Биограф Кутайсова А. А. Смирнов уточняет: «Действительно, конно-артиллерийская рота Ермолова по диспозиции не входила в состав артиллерии правого крыла русских войск на Прейсиш-Эйлауской позиции, которой командовал Кутайсов. Рота Ермолова состояла в арьергарде Багратиона, который, войдя на основную позицию армии, оставил свою артиллерию за правым крылом. Своим замечанием Ермолов словно хочет подчеркнуть, что не подчинился бы требованию Кутайсова о переброске своей роты на левый фланг, в чем можно вполне усомниться. Кстати сказать, Толстой, чье указание, если верить Давыдову, исполнял Ермолов, тоже не являлся прямым начальником Ермолова. Вряд ли думал Ермолов о степени подчиненности во время сражения, а если и думал, то прекрасно понимал, что всей артиллерией армии командовал дядя Кутайсова. Почему-то это подчеркивают только когда речь идет о награде. Да и обе конные артиллерийские роты арьергарда фактически поступили в резерв правого фланга, как сказано в „Истории отечественной артиллерии“, а следовательно, подчинялись Кутайсову. Вероятно, амбиции Ермолова проявились только в его записках, спустя много лет. Даже если верить, что Ермолов якобы пожаловался Багратиону в 1807 году на несправедливость с его награждением за Прейсиш-Эйлау, то нельзя забывать, что с семьей Кутайсовых у Багратиона были весьма близкие отношения, ведь мать Александра Ивановича была посаженной материю Багратиона на его свадьбе 2 сентября 1800 года. Поэтому вряд ли стал бы Багратион активно оспаривать награждение Кутайсова. И если уж быть до конца объективным, то нельзя умолчать, что Ермолов получил-таки орден святого Георгия III-го класса за действия в бою под Ломитеном через четыре месяца. Так что его жалобы и ходатайства его начальников не были безрезультатны, хотя такая позиция не делает ему чести».
Кампания 1807 года продолжалась и 24 мая в бою под местечком Ломитеном Кутайсов командовал артиллерией отряда генерал-лейтенанта Д. С. Дохтурова и умелым руководством боевыми действиями артиллерии способствовал успеху. Наградой Кутайсову стал ор. Владимира 3-й ст.
Через пять дней, 29 мая Кутайсов снова отличился в бою под городом Гейльсбергом, командуя артиллерией правого фланга, куда начальник артиллерии Резвой перебросил часть резервной артиллерии. Умелой организацией артиллерийского огня на угрожаемом участке удалось воспрепятствовать неприятельским атакам.

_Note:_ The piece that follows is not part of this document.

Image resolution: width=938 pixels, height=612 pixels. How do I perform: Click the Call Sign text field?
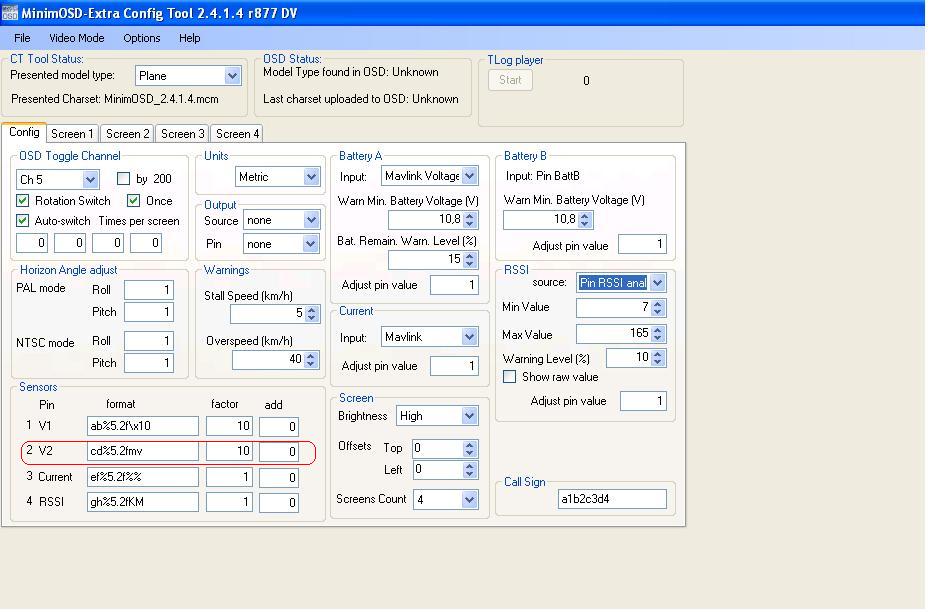pyautogui.click(x=612, y=499)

В разгромном для русской армии сражении под Фридландом Кутайсов командовал артиллерией правого крыла. Когда же началось отступление за реку Алле, артиллерия Кутайсова переправилась организованно и почти без потерь. Наградой его храбрости и распорядительности в этом проигранном русскими сражении стала шпага с украшенной алмазами рукоятью и гравированной надписью «За храбрость». Недаром уже в Тильзите, где состоялись и взаимные награждения, и смотры войск, знакомясь с показательными действиями одной из артиллерийских рот русской армии, которую представлял Кутайсов, начальник французской гвардейской артиллерии бригадный генерал Ж. Ларибуасьер вполне серьезно заметил: «Ваша артиллерия так хороша, что Вам надобно избегать одного – перемен и усовершенствований в ней!»

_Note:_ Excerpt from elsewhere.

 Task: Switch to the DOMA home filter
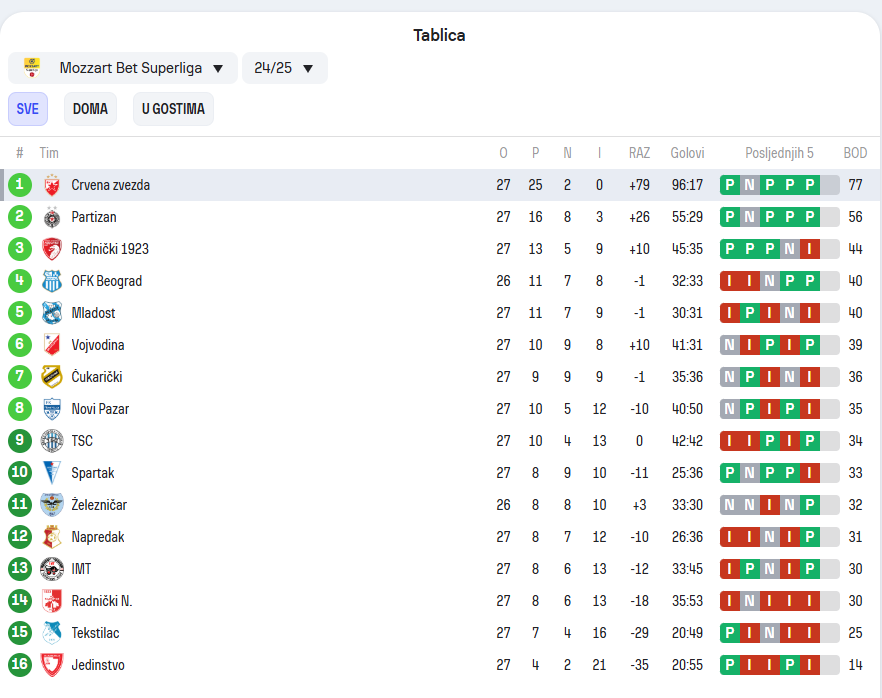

В 1809 г. Кутайсов был назначен начальником артиллерии отдельного корпуса генерала от инфантерии князя С. Ф. Голицына, направленного против австрийцев во исполнение союзного договора с Наполеоном. Однако вскоре, не произведя ни одного выстрела, корпус был возвращен в Россию.
В следующем году Кутайсов получил длительный отпуск для поездки за границу. За полгода пребывания в Вене Кутайсов научился свободно говорить и писать по-турецки и по-арабски. В результате он стал настоящим полиглотом: 6 языков, в том числе, 4 европейских – французский, немецкий, английский и итальянский. Из Вены Кутайсов переехал в Париж, где усиленно занялся изучением математики, архитектуры, фортификации и артиллерии, особенно баллистики.
Он усердно штудирует труды легендарного реформатора французской артиллерии Жана Батиста Вакетта де Грибоваля (1715—1789) и генерала Жана (-Филиппа или -Жозефа?) Дютейля де Бомона-младшего (7.VII.1738—25.IV.1820) – известного теоретика артиллерии, автора популярных в ту пору трактатов по военному делу, в частности, «Об использовании новой артиллерии в маневренной войне» (1778/88? г.). Дютейль-младший первым стал призывать к превращению артиллерии из привычного в прошлом придатка к пехоте в отдельный род войск, способный самостоятельно вести наступательные действия во взаимодействии с пехотой. В частности, он рекомендовал вести артиллерийский огонь, в первую очередь, не по батареям противника, а по его живой силе, переключаясь на вражескую артиллерию только за неимением других целей или же, если ее пушки наносят слишком большой урон французским войскам.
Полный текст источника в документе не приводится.